[Work item]
Please copy the lines below, exactly as they are, from the one with "0 woningen te koop (82, 465)" through the one with "[button] (172, 138)", and leave out the pictures.

━━━━━ Record excerpts

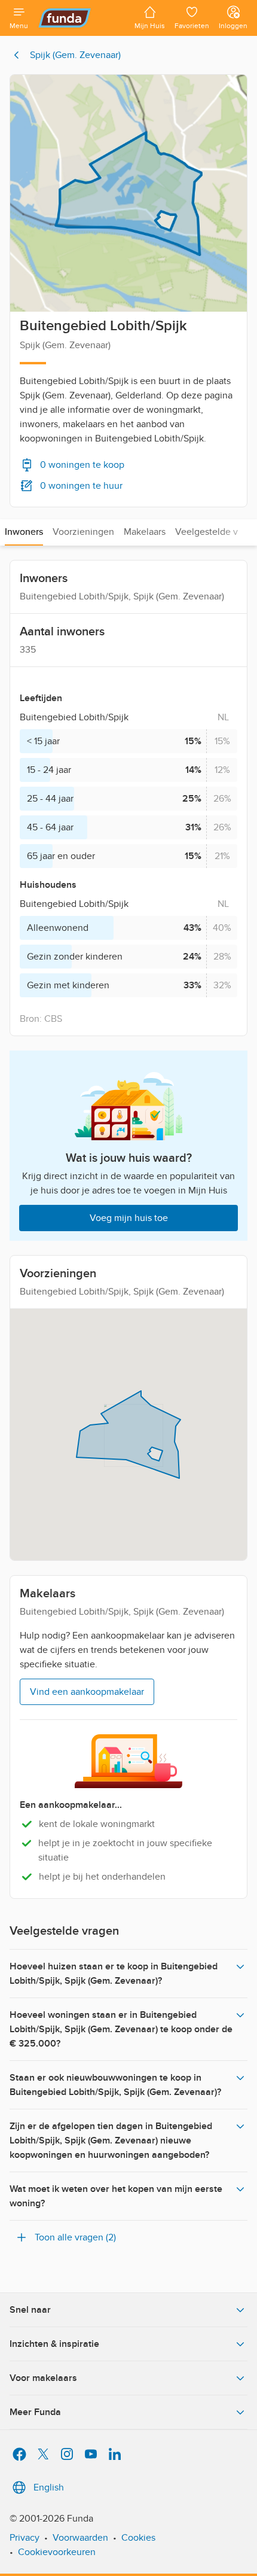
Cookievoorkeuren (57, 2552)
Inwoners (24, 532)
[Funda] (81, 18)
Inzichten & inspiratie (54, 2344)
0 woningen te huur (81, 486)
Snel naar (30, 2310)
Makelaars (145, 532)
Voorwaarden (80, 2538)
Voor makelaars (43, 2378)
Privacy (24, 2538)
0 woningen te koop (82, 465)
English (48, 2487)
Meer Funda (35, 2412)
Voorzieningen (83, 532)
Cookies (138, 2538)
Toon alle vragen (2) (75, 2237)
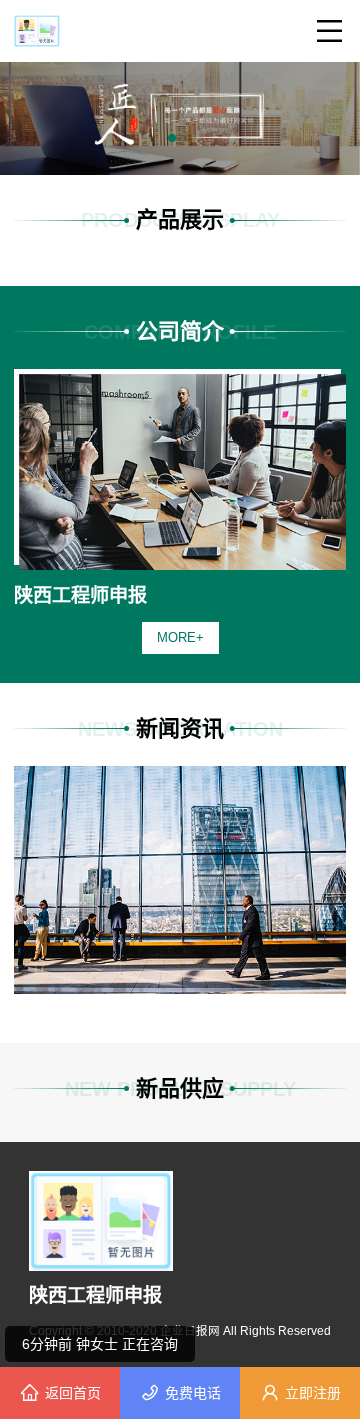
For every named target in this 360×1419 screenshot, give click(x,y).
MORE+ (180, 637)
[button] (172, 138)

━━━━━━━━━━
━━━━━ Record excerpts

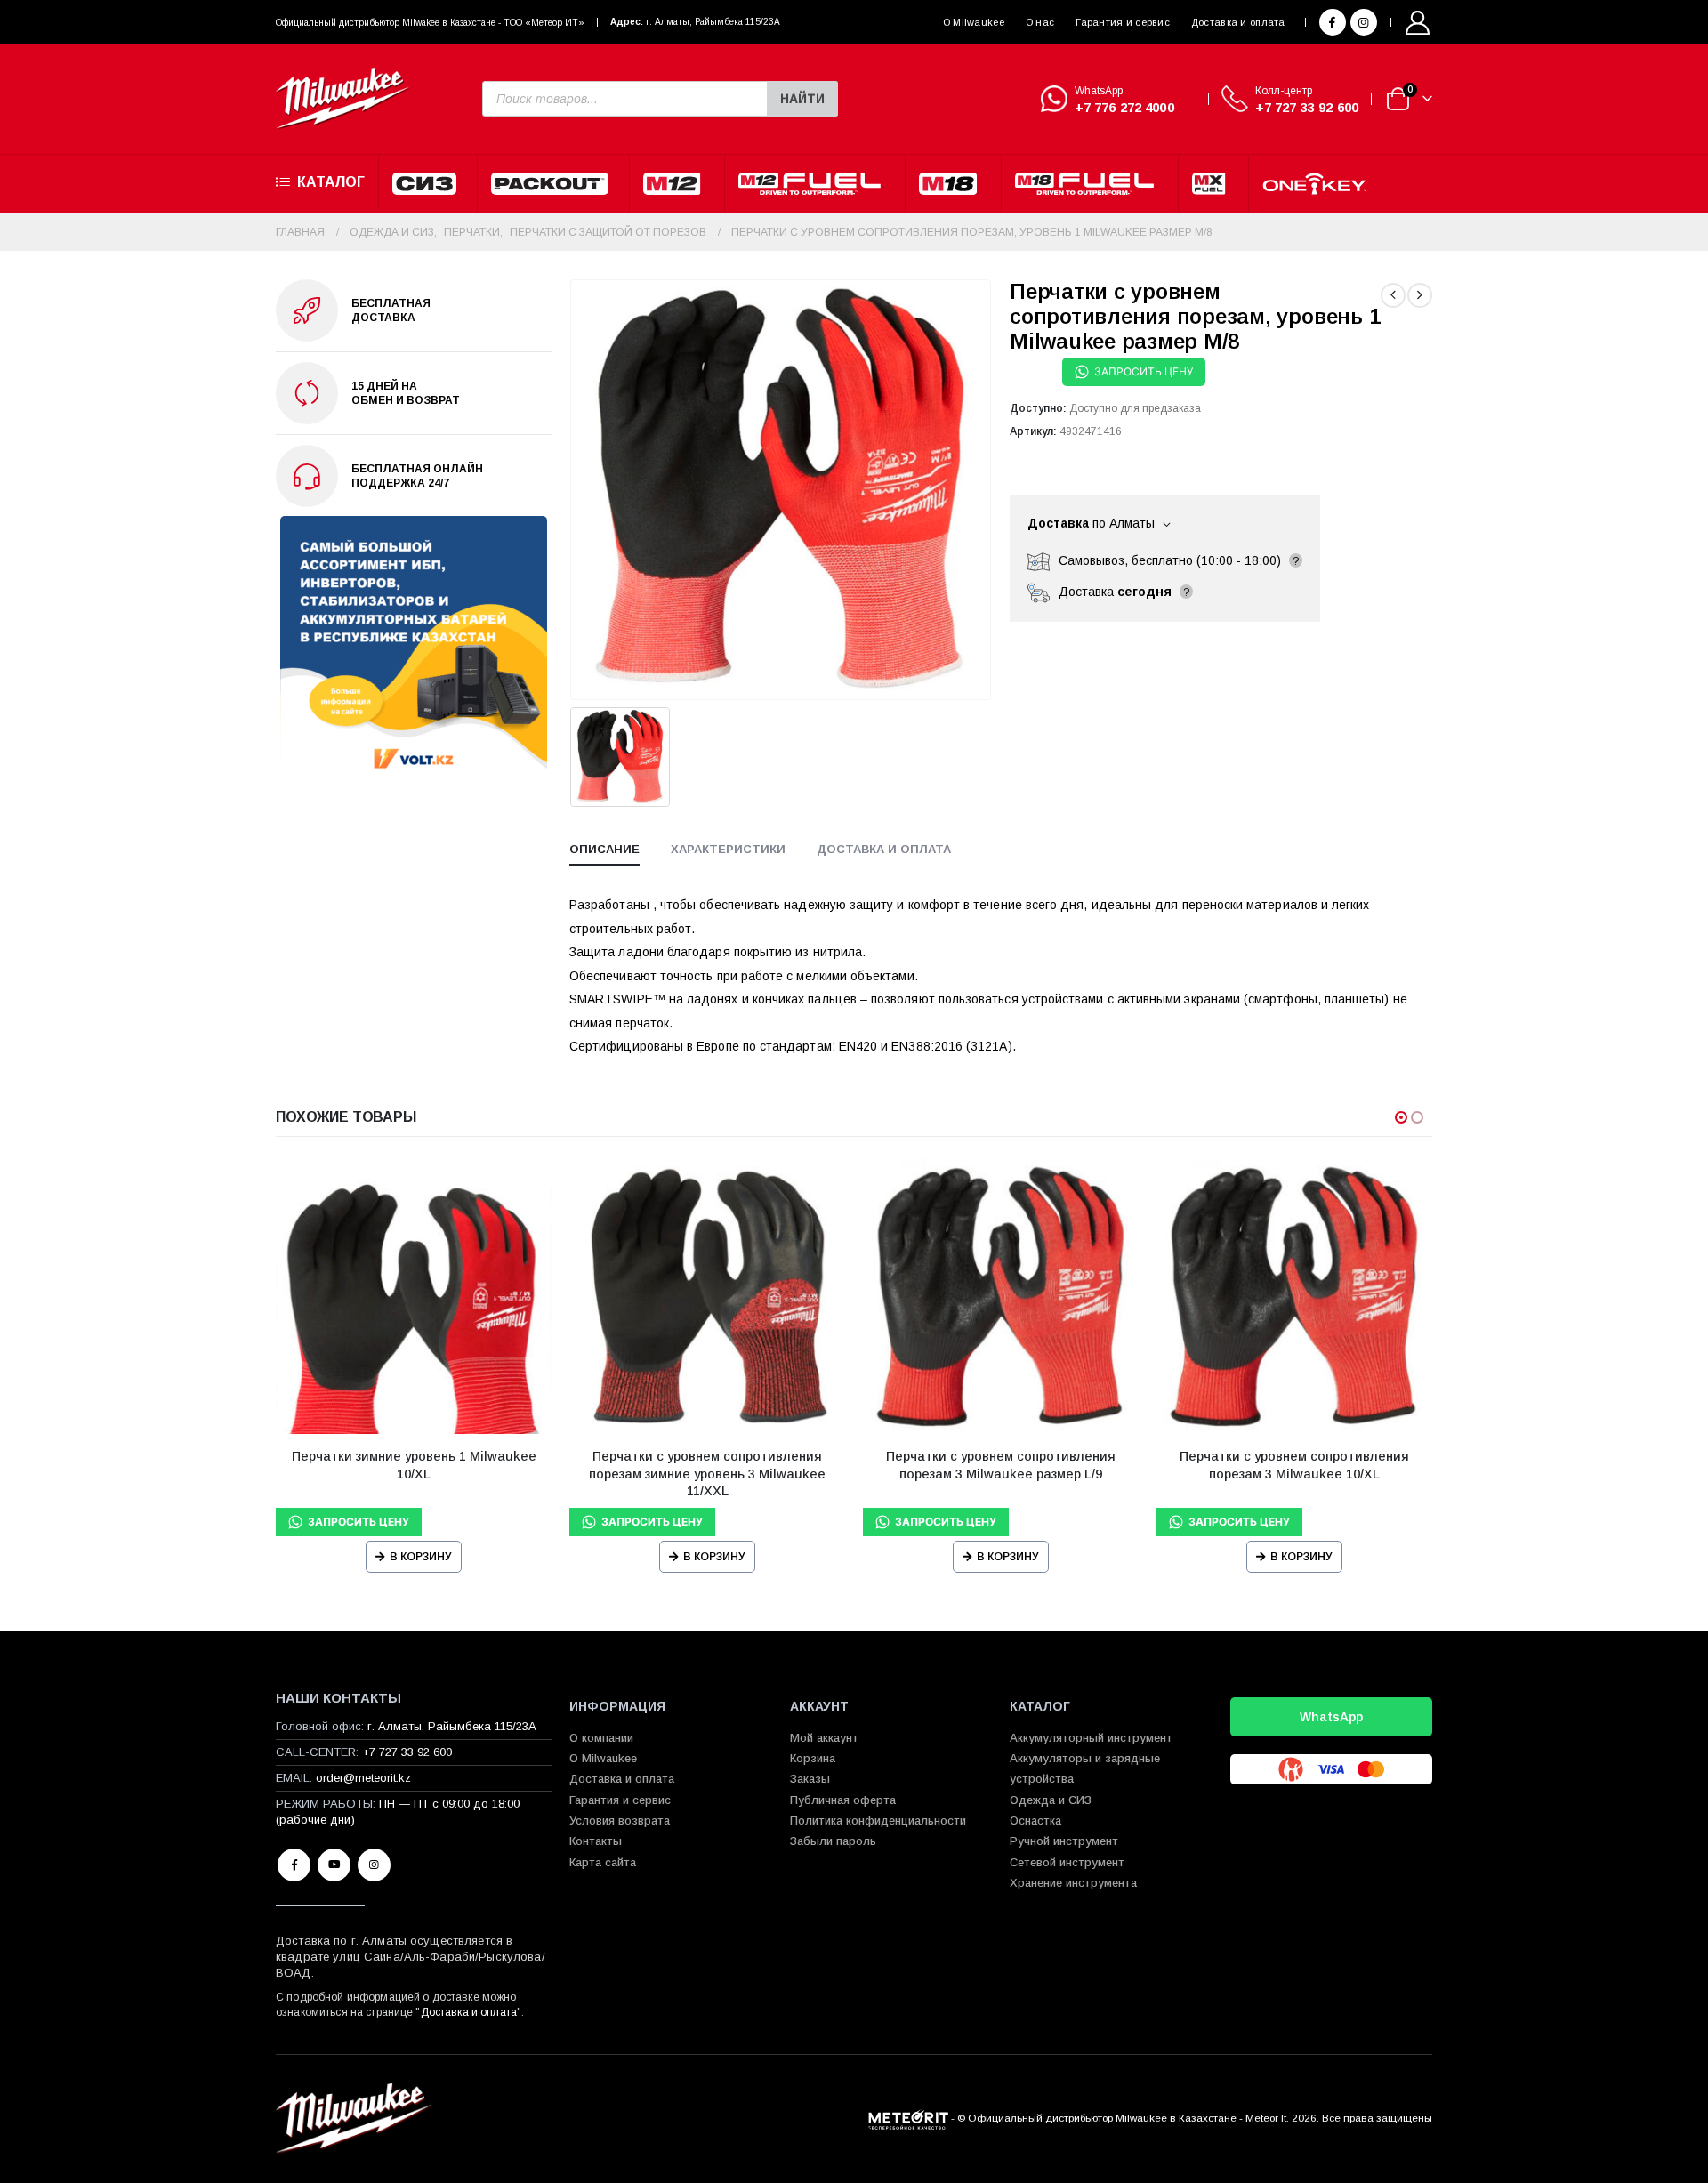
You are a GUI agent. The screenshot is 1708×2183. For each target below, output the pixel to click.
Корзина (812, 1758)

━━━━━━━━━━

[Task result]
0 woningen te koop (82, 465)
English (48, 2487)
Meer Funda (35, 2412)
Voorzieningen (83, 532)
Cookies (138, 2538)
Toon alle vragen (2) (75, 2237)
For every named target in this 360×1419 screenshot, give click(x,y).
MORE+ (180, 637)
[button] (172, 138)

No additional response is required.